**** SUPPLIED RECORDS ****
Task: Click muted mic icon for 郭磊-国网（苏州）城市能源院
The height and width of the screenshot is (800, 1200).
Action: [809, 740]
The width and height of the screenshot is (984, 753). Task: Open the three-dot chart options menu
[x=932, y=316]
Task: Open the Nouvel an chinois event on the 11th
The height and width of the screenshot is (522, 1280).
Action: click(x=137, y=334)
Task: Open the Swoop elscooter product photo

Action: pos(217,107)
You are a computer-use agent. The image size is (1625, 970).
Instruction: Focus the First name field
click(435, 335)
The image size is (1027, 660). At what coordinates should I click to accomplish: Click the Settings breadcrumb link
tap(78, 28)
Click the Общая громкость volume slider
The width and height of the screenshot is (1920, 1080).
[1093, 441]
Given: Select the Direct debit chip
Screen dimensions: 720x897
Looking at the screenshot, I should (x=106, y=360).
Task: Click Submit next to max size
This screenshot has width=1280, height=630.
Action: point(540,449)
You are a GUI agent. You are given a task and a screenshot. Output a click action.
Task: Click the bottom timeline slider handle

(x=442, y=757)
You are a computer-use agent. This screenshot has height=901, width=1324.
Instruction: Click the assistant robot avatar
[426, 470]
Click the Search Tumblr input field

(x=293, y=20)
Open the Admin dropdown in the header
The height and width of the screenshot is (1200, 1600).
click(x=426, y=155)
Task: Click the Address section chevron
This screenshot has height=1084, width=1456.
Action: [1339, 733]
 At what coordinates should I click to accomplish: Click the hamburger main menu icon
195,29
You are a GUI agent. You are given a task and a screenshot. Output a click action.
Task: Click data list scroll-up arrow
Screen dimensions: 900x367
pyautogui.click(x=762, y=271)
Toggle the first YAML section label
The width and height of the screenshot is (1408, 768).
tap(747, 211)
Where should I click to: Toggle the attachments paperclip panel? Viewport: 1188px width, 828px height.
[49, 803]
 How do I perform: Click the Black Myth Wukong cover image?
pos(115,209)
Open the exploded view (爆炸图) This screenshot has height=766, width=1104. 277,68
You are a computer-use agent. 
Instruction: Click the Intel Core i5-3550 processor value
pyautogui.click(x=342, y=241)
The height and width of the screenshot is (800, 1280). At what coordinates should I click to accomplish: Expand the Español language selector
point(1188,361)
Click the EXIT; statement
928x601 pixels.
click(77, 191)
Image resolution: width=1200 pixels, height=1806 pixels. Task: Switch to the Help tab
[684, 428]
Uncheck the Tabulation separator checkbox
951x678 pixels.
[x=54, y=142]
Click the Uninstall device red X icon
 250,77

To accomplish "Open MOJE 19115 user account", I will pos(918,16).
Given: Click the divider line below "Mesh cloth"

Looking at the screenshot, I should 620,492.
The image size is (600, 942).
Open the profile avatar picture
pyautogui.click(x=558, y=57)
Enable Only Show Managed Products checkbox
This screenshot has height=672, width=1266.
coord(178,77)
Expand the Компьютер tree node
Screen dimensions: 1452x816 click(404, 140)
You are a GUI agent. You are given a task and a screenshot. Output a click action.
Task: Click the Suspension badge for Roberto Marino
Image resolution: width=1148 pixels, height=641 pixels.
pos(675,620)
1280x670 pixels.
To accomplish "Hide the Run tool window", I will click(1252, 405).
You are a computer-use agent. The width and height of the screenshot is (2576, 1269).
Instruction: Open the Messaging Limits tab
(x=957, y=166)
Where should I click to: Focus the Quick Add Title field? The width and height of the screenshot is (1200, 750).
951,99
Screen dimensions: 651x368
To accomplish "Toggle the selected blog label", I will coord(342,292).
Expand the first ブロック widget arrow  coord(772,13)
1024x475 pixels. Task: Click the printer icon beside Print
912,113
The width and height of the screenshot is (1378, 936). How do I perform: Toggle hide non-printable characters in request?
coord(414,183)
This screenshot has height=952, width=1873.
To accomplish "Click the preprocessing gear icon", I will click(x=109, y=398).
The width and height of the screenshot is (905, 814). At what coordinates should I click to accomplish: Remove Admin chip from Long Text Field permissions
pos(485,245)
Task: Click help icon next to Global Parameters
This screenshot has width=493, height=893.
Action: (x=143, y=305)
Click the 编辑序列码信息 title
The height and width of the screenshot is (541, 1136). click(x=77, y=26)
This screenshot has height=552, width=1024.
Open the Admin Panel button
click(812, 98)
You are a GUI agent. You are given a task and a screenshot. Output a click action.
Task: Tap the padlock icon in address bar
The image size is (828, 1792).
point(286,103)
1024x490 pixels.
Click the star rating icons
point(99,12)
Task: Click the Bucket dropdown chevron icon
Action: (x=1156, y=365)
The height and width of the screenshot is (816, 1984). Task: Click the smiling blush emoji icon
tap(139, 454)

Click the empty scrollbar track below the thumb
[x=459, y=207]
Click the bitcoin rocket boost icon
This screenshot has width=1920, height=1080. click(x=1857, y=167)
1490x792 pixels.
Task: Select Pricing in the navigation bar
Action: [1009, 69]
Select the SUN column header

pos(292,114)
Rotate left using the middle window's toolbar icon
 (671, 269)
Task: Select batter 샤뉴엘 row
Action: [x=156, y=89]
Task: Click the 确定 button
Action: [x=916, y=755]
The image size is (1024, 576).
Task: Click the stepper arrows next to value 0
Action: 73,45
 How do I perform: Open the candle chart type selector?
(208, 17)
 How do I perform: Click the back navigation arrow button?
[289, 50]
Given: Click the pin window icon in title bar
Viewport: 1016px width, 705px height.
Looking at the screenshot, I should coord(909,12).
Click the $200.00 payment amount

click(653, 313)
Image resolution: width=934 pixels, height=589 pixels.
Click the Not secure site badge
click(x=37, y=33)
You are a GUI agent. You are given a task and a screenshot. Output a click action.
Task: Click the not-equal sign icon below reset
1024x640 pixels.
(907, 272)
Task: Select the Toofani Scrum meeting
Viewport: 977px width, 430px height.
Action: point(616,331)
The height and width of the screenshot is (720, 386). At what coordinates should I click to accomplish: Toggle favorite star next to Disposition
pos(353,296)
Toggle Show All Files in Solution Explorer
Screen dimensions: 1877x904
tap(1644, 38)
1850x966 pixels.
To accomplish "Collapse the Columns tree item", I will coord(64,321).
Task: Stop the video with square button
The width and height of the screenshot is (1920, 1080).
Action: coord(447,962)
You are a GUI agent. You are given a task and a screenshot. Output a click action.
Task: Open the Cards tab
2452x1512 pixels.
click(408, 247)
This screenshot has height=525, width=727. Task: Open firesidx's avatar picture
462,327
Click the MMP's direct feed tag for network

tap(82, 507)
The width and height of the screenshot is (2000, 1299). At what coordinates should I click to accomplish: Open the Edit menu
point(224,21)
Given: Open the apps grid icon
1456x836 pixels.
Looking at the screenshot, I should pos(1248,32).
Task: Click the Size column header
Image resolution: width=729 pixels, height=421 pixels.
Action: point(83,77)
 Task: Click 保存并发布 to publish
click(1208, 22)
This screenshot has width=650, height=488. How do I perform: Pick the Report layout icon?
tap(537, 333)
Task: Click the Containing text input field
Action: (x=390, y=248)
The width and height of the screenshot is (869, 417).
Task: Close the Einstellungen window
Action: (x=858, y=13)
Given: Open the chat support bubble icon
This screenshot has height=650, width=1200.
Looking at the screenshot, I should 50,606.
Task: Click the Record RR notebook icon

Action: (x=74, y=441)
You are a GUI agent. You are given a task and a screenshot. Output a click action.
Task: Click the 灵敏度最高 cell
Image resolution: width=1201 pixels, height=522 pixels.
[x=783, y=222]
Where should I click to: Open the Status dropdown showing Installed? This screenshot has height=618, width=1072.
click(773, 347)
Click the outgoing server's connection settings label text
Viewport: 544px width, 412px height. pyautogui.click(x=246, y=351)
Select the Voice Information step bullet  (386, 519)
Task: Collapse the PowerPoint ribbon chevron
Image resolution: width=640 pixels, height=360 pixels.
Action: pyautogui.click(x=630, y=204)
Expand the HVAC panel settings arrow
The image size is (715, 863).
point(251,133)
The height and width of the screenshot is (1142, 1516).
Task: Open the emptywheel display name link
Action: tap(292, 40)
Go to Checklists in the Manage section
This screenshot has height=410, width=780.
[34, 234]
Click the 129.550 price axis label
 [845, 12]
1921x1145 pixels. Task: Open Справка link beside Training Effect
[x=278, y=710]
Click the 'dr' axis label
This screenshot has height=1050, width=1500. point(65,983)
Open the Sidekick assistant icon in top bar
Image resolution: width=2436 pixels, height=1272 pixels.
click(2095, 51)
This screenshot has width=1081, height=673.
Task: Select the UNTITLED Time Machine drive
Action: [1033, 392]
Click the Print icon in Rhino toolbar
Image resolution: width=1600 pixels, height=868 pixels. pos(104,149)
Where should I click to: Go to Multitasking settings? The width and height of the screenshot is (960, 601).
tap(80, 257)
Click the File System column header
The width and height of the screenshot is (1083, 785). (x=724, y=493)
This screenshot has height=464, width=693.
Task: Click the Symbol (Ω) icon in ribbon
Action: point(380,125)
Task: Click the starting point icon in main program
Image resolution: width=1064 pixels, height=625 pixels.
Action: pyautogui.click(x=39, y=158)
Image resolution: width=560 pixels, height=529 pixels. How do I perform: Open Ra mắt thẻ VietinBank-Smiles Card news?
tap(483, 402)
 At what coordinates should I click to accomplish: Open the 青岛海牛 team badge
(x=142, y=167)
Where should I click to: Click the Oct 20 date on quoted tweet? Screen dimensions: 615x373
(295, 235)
****
* _GOAL_: Starting at the line containing "Task: Click the Address section chevron" and ending at the line containing "pyautogui.click(x=342, y=241)", write out only those lines of the listing again, switching "screenshot" to "screen capture" and leaving everything else unchanged.

* _RESULT OF THIS TASK_:
Task: Click the Address section chevron
This screen capture has height=1084, width=1456.
Action: [1339, 733]
 At what coordinates should I click to accomplish: Click the hamburger main menu icon
195,29
You are a GUI agent. You are given a task and a screen capture. Output a click action.
Task: Click data list scroll-up arrow
Screen dimensions: 900x367
pyautogui.click(x=762, y=271)
Toggle the first YAML section label
The width and height of the screen capture is (1408, 768).
tap(747, 211)
Where should I click to: Toggle the attachments paperclip panel? Viewport: 1188px width, 828px height.
[49, 803]
 How do I perform: Click the Black Myth Wukong cover image?
pos(115,209)
Open the exploded view (爆炸图) This screen capture has height=766, width=1104. 277,68
You are a computer-use agent. 
Instruction: Click the Intel Core i5-3550 processor value
pyautogui.click(x=342, y=241)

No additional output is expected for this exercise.